Description of the task
Your answer must be the lines from the one containing "You are a GUI" through the last line below, copied exactly, with no pictures.

(Source data)
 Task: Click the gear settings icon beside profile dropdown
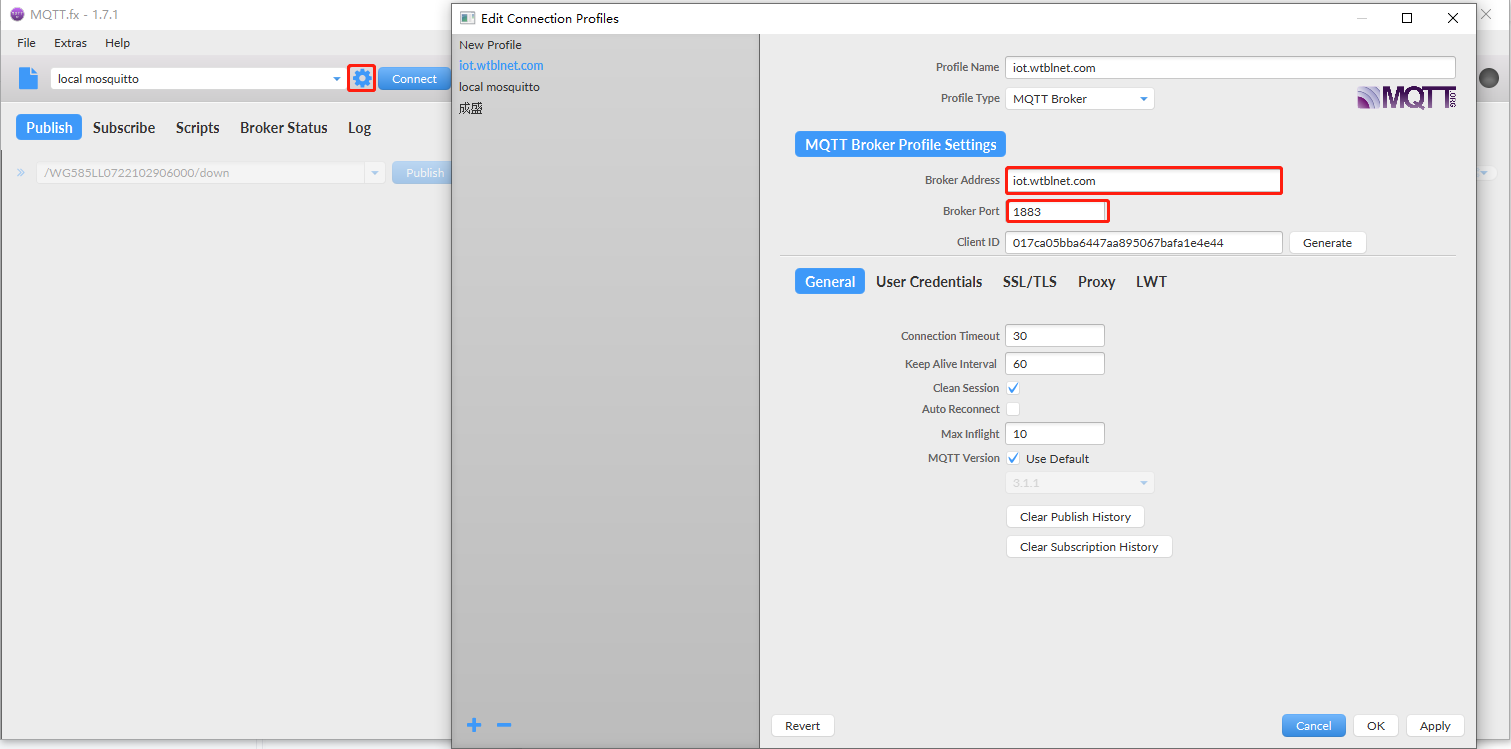point(361,78)
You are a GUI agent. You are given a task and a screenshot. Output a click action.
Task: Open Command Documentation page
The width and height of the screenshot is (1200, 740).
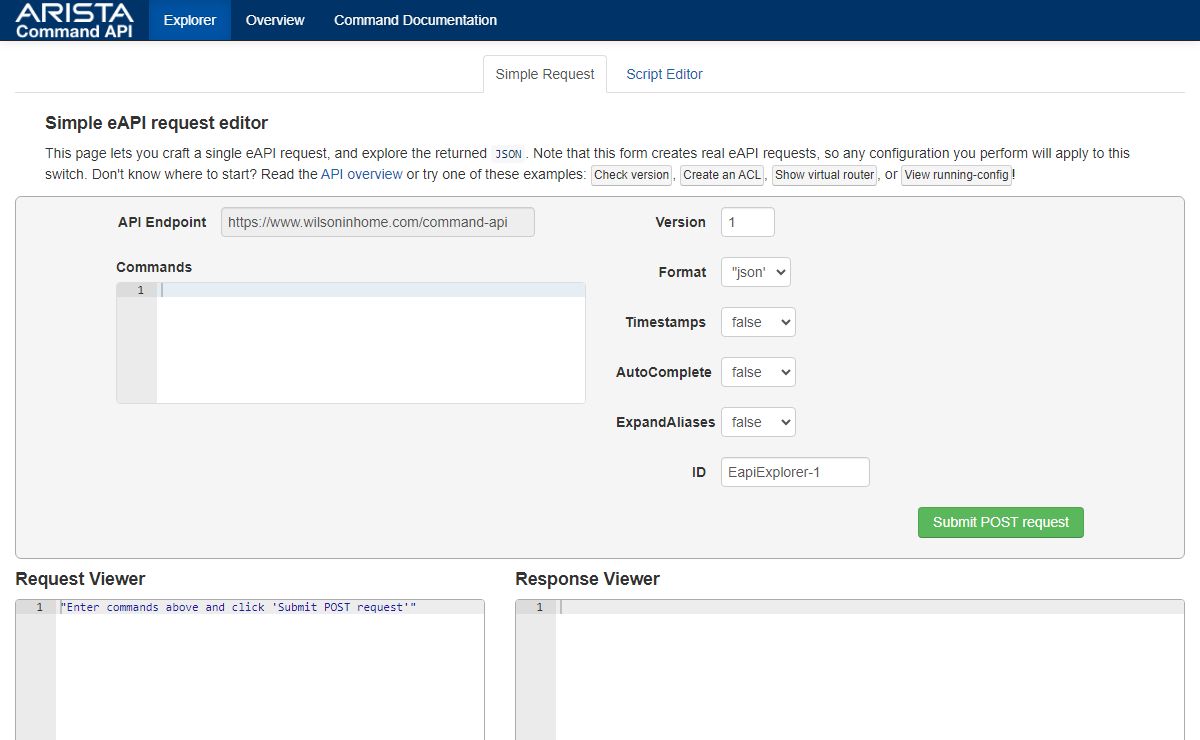(415, 20)
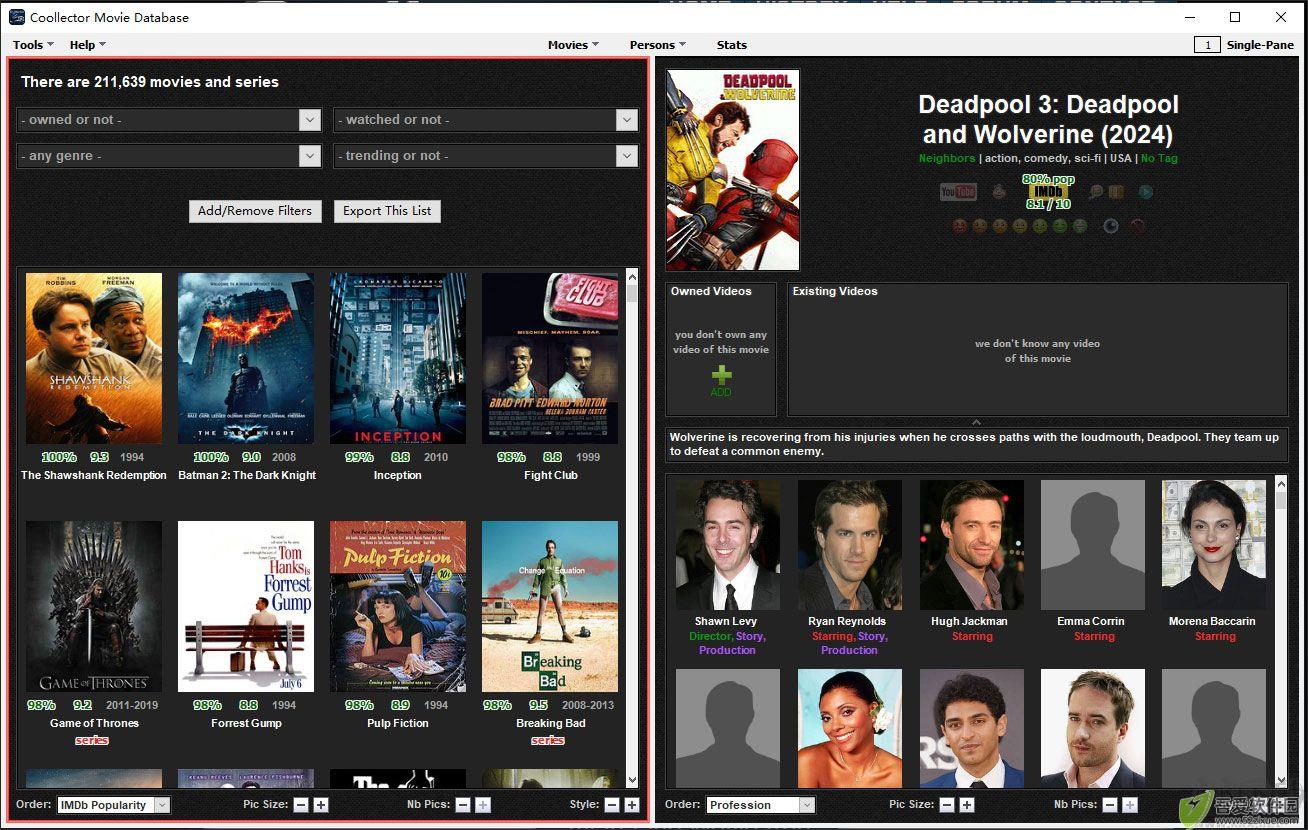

Expected answer
You are a GUI agent. You are given a task and a screenshot. Output a click action.
Task: Open Command Documentation page
The width and height of the screenshot is (1200, 740).
(415, 20)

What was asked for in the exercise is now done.